> Instructions:
1 – From the article on the bishops' migration document, reproduce the passage between "The new document, Love" and "a third country.", inclusive.
2 – Answer these questions using the article on the bishops' migration document:
(a) How many principles does Love the Stranger set out?
(b) Which department of the bishops conference issued the document?
(c) Who announced the legislation on arrivals via illegal routes?

> Excerpt:
* * * * * * * * *

The bishops of England and Wales have published a document on the Catholic response to refugees and migrants, days after the bishops conference’s lead on the subject criticised the British Government’s Illegal Migration Bill. Source: The Tablet.
The new document, Love the Stranger, from the conference’s department for international affairs, outlines 24 principles derived from historic Catholic social teaching.
These emphasise the innate worth and rights of each person, and the responsibility of both government and civil society to uphold them.
Migration policy, the document says, must respect these fundamentals, and it calls on the government “to avoid the use of immigration detention, arbitrary expulsion and other practices which violate human dignity”.
This follows the announcement last week by the home secretary, Suella Braverman, of legislation which would render all arrivals via illegal routes – most notably those crossing the Channel in small boats – as automatically inadmissible and subject to detention and removal to a third country.
Bishop Paul McAleenan, an auxiliary in the Archdiocese of Westminster and the conference’s lead for migrants and refugees, said that this treats individuals “as a problem to be solved rather than brothers and sisters towards whom we have responsibilities”.
In a foreword to Love the Stranger, Bishop McAleenan describes “our Christian duty to look beyond such labels and see the person who has left their homeland in search of a better life”.

* * * * * * * * *

> Data listing:

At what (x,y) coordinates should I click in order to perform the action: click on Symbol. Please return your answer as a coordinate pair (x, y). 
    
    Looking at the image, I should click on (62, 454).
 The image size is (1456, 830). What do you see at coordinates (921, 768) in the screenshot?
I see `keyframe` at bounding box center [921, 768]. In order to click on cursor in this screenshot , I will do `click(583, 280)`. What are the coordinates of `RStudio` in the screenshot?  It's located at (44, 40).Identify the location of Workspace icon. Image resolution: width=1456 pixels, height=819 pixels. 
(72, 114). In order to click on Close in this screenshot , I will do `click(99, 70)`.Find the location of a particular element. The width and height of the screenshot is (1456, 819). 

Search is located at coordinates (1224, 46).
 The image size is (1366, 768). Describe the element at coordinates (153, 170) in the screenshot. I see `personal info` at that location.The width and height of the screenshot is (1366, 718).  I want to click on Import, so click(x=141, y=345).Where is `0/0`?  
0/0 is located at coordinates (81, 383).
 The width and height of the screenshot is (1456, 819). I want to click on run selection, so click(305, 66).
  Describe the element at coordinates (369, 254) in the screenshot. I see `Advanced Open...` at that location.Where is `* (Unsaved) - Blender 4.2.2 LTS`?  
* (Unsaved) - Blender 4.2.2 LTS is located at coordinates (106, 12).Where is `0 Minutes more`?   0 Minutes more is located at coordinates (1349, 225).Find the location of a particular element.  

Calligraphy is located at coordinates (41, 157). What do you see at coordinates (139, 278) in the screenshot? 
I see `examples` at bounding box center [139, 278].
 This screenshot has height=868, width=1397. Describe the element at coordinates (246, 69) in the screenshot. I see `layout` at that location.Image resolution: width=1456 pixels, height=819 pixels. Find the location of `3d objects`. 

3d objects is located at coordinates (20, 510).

* * * * * * * * *

> Solution list:
1 –
The new document, Love the Stranger, from the conference’s department for international affairs, outlines 24 principles derived from historic Catholic social teaching.
These emphasise the innate worth and rights of each person, and the responsibility of both government and civil society to uphold them.
Migration policy, the document says, must respect these fundamentals, and it calls on the government “to avoid the use of immigration detention, arbitrary expulsion and other practices which violate human dignity”.
This follows the announcement last week by the home secretary, Suella Braverman, of legislation which would render all arrivals via illegal routes – most notably those crossing the Channel in small boats – as automatically inadmissible and subject to detention and removal to a third country.

2 –
(a) 24
(b) The department for international affairs
(c) The home secretary, Suella Braverman